إِنِّي تُبْتُ إِلَيْكَ وَإِنِّي مِنَ الْمُسْلِمِينَ
Doğrusu ben tevbe edip sana yöneldim. Ve ben gerçekten müslümanlardanım.
Ahkaf/15
أُولَٰئِكَ الَّذِينَ نَتَقَبَّلُ عَنْهُمْ أَحْسَنَ مَا عَمِلُوا وَنَتَجَاوَزُ عَن سَيِّئَاتِهِمْ فِي أَصْحَابِ الْجَنَّةِ ۖ
İşte yaptıklarının en güzelini kendilerinden kabul edeceğimiz ve günahlarını bağışlayacağımız bu kimseler, cennetlikler arasındadırlar.
وَعْدَ الصِّدْقِ الَّذِي كَانُوا يُوعَدُونَ
Bu onlara vaad edilmiş olan, dosdoğru bir sözdür.
Ahkaf/16
Hoca Hanım anlattı babacığım:
(Hocahanımın) Babası seksen yaşındaymış. Kırk yıldır bu duaya devam edermiş, sağlığı da gayet iyiymiş.
Harika sözleri ve değerli tavsiyesi için, kızıma çok teşekkür ettim, alnından öptüm ve Allah'a, onun vasıtasıyla bana öğrenmeyi nasip ettiği için, hamd ettim, böyle bir evlat verdiği için şükrettim.
Kızım dedi ki:
— Bu duâyı vird olarak, her zaman yap babacığım:
*رَبِّ أَوْزِعْنِي أَنْ أَشْكُرَ نِعْمَتَكَ الَّتِي أَنْعَمْتَ عَلَيَّ وَعَلَىٰ وَالِدَيَّ وَأَنْ أَعْمَلَ صَالِحًا تَرْضَاهُ وَأَصْلِحْ لِي فِي ذُرِّيَّتِي ۖ إِنِّي تُبْتُ إِلَيْكَ وَإِنِّي مِنَ الْمُسْلِمِينَ .*
*_Rabbim,
bana ve anne babama verdiğin nimetlere şükretmemi,
senin razı olacağın salih amel(ler) işlememi
bana ilham et.
Neslimi de salih (doğru-samimi) kimseler yap.
Doğrusu ben tevbe edip sana yöneldim.
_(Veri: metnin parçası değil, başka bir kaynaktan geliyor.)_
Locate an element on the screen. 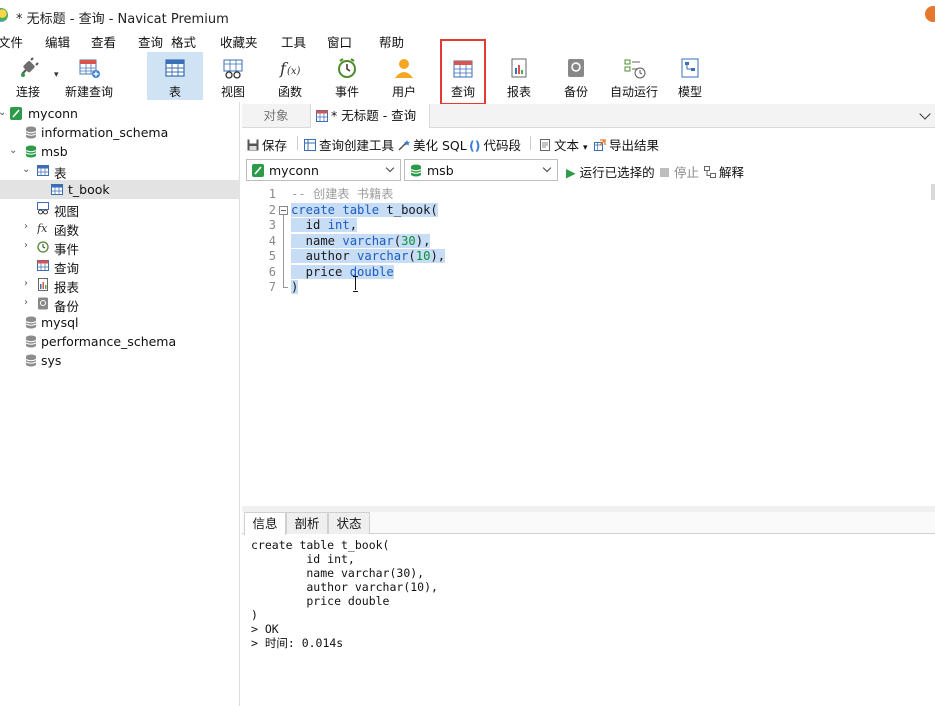 The image size is (935, 706). tree-item-views: 视图 is located at coordinates (120, 209).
Ve ben gerçekten müslümanlardanım._* (İktibas)
MEVLAM,
Bizleri ve neslimizi ayeti kerimede belirtildiği gibi anne ve babaya hizmet ve hürmet eden, nimetlere şükredip ALLAHÜ TEALA'NIN emir ve yasaklarına riayet ederek yaşayıp (farkında olmadan veya yanılarak) yaptığı günahlara da nasuh TEVBE edip CENNETİ ÂLÂ'YI kazanan kullardan eylemesi duasıyla.